The preceding description is merely illustrative in nature and is in no way intended to limit the disclosure, its application, or uses. As used herein, the phrase at least one of A, B, and C should be construed to mean a logical (A or B or C), using a non-exclusive logical “or” It should be understood that the various steps within a method may be executed in different order without altering the principles of the present disclosure. Disclosure of ranges includes disclosure of all ranges and subdivided ranges within the entire range.
The headings (such as “Background” and “Summary”) and sub-headings used herein are intended only for general organization of topics within the present disclosure, and are not intended to limit the disclosure of the technology or any aspect thereof. The recitation of multiple embodiments having stated features is not intended to exclude other embodiments having additional features, or other embodiments incorporating different combinations of the stated features.
As used herein, the term “about”, in the context of concentrations of components of the formulations, typically means+/−5% of the stated value, more typically +/−4% of the stated value, more typically +/−3% of the stated value, more typically, +/−2% of the stated value, even more typically +/−1% of the stated value, and even more typically +/−0.5% of the stated value.

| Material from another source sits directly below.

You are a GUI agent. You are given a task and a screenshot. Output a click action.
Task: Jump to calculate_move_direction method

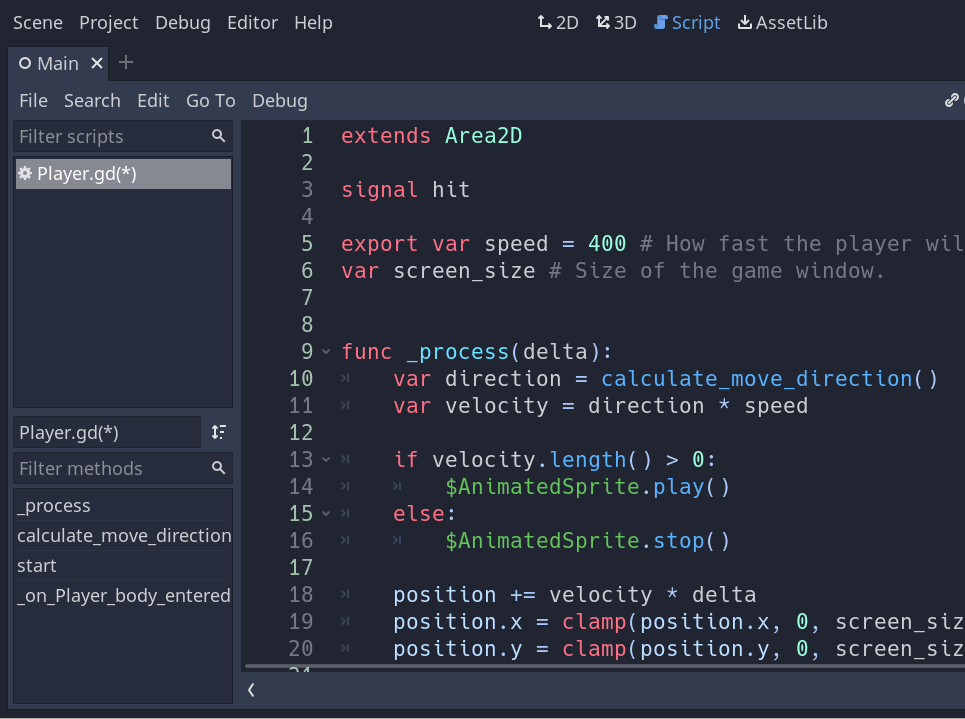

As used herein, the terms “comprise” and “include” and their variants are intended to be non-limiting, such that recitation of items in succession or a list is not to the exclusion of other like items that may also be useful in the devices and methods of this technology. Similarly; the terms “can” and “may” and their variants are intended to be non-limiting, such that recitation that an embodiment can or may comprise certain elements or features does not exclude other embodiments of the present technology that do not contain those elements or features.

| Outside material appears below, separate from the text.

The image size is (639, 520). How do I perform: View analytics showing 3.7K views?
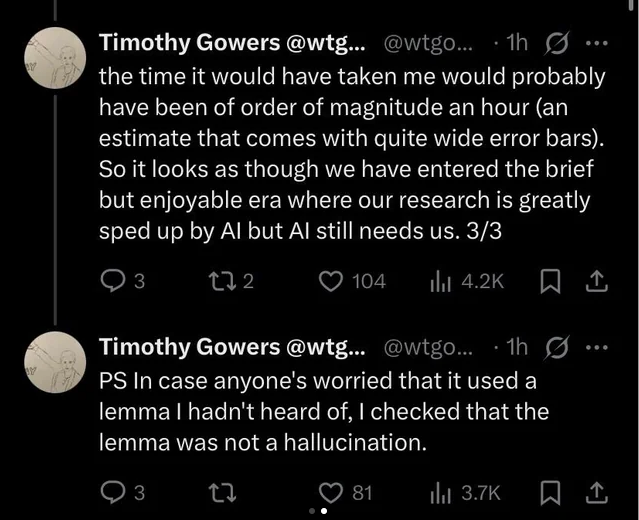[438, 491]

The broad teachings of the present disclosure can be implemented in a variety f forms. Therefore, while this disclosure includes particular examples, the true scope of the disclosure should not be so limited since other modifications will become apparent to the skilled practitioner upon a study of the specification and the following claims. Reference herein to one aspect, or various aspects means that a particular feature, structure, or characteristic described in connection with an embodiment or particular system is included in at least one embodiment or aspect. The appearances of the phrase “in one aspect” or variations thereof) are not necessarily referring to the same aspect or embodiment. It should be also understood that the various method steps discussed herein do not have to be carried out in the same order as depicted, and not each method step is required in each aspect or embodiment.
The foregoing description of the embodiments has been provided for purposes of illustration and description. It is not intended to be exhaustive or to limit the disclosure. Individual elements or features of a particular embodiment are generally not limited to that particular embodiment, but, where applicable, are interchangeable and can be used in a selected embodiment, even if not specifically shown or described. The same may also be varied in many ways. Such variations should not be regarded as a departure from the disclosure, and all such modifications are intended to be included within the scope of the disclosure.